In most produce applications, rPET performs identically to virgin PET in terms of clarity, rigidity, and food safety. The main consideration is color consistency — rPET can occasionally carry a slight tint depending on the source material, which may or may not matter depending on your branding requirements.
From a procurement standpoint, rPET availability and pricing can fluctuate more than virgin PET. Supply depends on collection infrastructure and reprocessing capacity, which vary by region. If your packaging volumes are significant, securing a reliable rPET supply agreement early avoids disruption.
Reliancepak offers both virgin PET and rPET options across its produce packaging range, with food-grade certifications meeting EU and FDA standards. With 9 production lines and established export operations to markets including the US, Europe, and South America, the company can accommodate custom specifications for ventilation patterns, MAP compatibility, and branded thermoforming.
How to Evaluate a Produce Packaging Supplier
Choosing the right supplier for PET produce packaging goes beyond unit pricing. You need a partner who understands the functional requirements of fresh produce and can deliver consistency at scale.
Consider these evaluation criteria:
- Can they provide samples with your specific perforation or venting pattern for testing?
- Do they hold food-grade certifications relevant to your target market (FDA, EU 10/2011)?
- What is their minimum order quantity, and does it align with your production schedule?
- Can they support both virgin PET and rPET material options?
- Do they offer MAP-compatible container designs, and can they advise on sealing parameters?
A supplier with in-house thermoforming capability and international trade experience — like Reliancepak — can typically move from concept to production faster than one relying on outsourced manufacturing. Lead times for custom tooling typically range from 2 to 4 weeks, depending on container complexity.

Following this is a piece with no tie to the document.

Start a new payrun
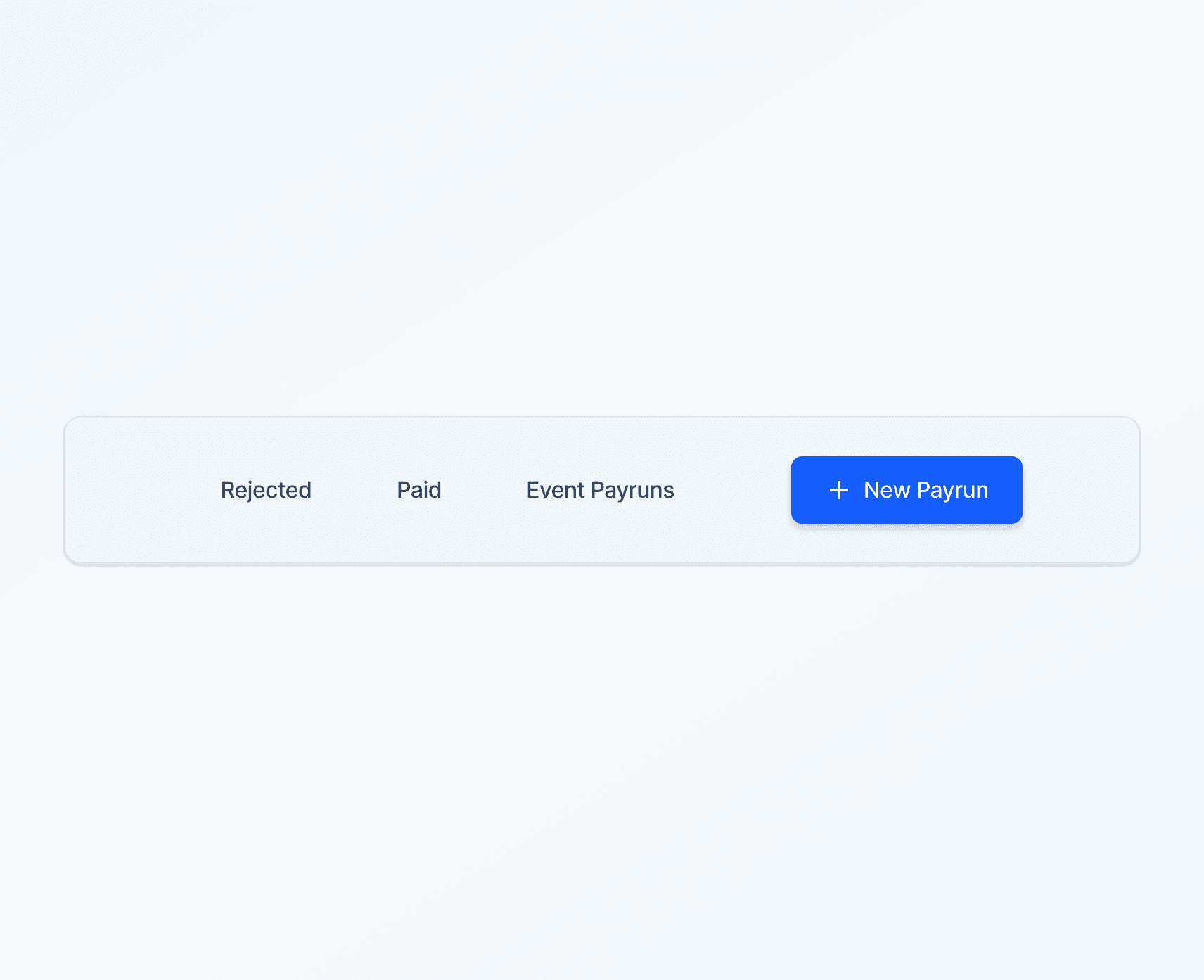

Frequently Asked Questions
Can PET produce containers be recycled in municipal systems?
Yes. PET is one of the most widely recycled plastics globally. Containers marked with resin code 1 (PET/PETE) are accepted in most curbside recycling programs. rPET packaging follows the same recycling pathway.
How do I determine the right ventilation pattern for my produce?
Work with your packaging engineer to match perforation size and density to the product’s respiration rate. Delicate items like strawberries need finer venting; hardier produce like citrus tolerates larger openings.
What is the typical lead time for custom PET clamshell tooling?
Standard tooling takes 2 to 4 weeks from design approval. More complex MAP-compatible formats with precision sealing surfaces may require additional calibration time before production begins.
Is rPET more expensive than virgin PET for produce packaging?
Pricing varies by market and volume. In many cases, rPET carries a modest premium, though this gap has narrowed as recycled resin supply chains mature. Bulk procurement agreements can offset the difference.